Planet X : Android Application Based CTF Challenge Walkthrough

Planet-X is an intermediate level Android application CTF challenge. The aim of this CTF challenge is to learn and concentrate on the basic flaws which are found while performing security assessment of a mobile application.

We will be observing the basic misconfigurations which will lead our path and help us to find the flag.

Let’s take a minute to thank Moksh for creating this challenge. If someone wants to try and solve the challenge before going through the walkthrough, the link for the CTF can be found [here] and the application can be downloaded from [here].

So, before beginning the walkthrough, highlighting the fact that the challenge can be solved in two different ways. Both the ways teach us something unique and make us aware about the security flaws.

Just stay connected till the end…

First Approach is basically the intended way how the challenge was designed to be solved.

Tools Used :

adb : command line tool that lets you communicate with device

apktool : command line tool for reverse engineering android applications

jadx-gui : tool for producing Java source code from Android Dex and APK files

Android Studio : official Integrated Development Environment (IDE) for Android app development

Device : Android Device/Android Studio Emulator/Genymotion Emulator

Connecting the device with a USB cable and entering command for checking proper connectivity.

adb devices

The above command will list down all the connected devices/emulators.

The above exhibit shows the list of devices connected to the system

Note : Make sure to connect the android phone with debugging mode enabled for initiating the application installation process.

After downloading the application from the above given link, the application can be installed in device/emulator by a very simple command.

adb install <apk-name>

The above exhibit shows that application is successfully installed in the device

We can run the application in the device/emulator

The above exhibit shows the first page after running the application

So the first page indicates that the application needs a 4 digit pin.

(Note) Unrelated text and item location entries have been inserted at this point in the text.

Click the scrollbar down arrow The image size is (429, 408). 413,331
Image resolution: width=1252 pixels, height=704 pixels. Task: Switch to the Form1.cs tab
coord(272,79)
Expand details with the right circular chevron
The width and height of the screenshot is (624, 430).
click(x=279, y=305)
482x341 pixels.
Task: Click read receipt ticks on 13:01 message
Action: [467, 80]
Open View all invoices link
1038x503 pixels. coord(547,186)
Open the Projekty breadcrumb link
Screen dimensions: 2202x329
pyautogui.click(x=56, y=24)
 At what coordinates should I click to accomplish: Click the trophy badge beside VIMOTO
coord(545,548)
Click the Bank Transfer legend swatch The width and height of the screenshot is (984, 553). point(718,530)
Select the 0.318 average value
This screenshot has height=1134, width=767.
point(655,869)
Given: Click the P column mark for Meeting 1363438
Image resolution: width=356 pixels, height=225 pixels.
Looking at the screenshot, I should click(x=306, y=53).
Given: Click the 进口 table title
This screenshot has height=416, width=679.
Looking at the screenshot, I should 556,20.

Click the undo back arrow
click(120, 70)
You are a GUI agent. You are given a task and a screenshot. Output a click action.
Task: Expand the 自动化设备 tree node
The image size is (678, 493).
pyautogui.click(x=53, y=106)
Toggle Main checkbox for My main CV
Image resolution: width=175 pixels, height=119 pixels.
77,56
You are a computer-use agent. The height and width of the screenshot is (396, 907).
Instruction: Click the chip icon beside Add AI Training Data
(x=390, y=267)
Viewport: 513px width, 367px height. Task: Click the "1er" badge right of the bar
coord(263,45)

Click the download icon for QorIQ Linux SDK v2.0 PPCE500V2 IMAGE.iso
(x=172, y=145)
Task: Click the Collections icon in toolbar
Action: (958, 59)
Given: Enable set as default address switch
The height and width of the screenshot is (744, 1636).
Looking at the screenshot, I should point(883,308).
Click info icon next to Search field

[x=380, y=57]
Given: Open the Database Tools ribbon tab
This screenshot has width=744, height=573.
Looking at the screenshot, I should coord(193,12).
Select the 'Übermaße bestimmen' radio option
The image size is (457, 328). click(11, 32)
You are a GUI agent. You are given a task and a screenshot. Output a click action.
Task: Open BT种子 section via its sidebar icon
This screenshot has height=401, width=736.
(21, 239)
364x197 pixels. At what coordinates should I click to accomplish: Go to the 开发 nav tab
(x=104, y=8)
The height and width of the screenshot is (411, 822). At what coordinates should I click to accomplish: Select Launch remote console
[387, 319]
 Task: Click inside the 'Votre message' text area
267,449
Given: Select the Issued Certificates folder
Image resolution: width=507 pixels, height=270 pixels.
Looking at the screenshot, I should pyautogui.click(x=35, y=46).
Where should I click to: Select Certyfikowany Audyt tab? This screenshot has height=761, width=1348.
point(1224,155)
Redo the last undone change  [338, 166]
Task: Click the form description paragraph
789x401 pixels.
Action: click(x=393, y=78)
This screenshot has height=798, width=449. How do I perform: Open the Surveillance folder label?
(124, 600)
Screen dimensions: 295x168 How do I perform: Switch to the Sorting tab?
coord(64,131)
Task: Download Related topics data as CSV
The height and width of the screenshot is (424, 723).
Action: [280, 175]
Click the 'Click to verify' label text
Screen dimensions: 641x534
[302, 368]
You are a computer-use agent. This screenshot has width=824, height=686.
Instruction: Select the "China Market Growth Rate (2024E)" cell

Hey ! Why don’t we brute force the pin? It’s just a 4 digit pin!

Let’s begin.. Just trying “1111”

The above exhibit shows the message that only two attempts are remaining

The message says “Incorrect Pin, 2 attempts remaining”

That means we have only 3 attempts to break the pin. Because after that..

The above exhibits shows the message that we need to wait for 30 seconds for making next attempt

The message says “Attempts made! Wait for 30 seconds..”

So, this loop will continue i.e trying 3 wrong attempts and then waiting for 30 seconds for giving a next attempt which means we cannot bruteforce the PIN.

So, we need to find a way out of it. Let’s try reverse engineering the application…

As we have jadx-gui in our bucket. We opened the APK using jadx-gui so that we can read the source code of the application.

jadx-gui <apk-name>

Now start reading the code from MainActivity.java

The above exhibit shows that the source code is obfuscated

So, here we can see there is an instance of SQLiteDatabase.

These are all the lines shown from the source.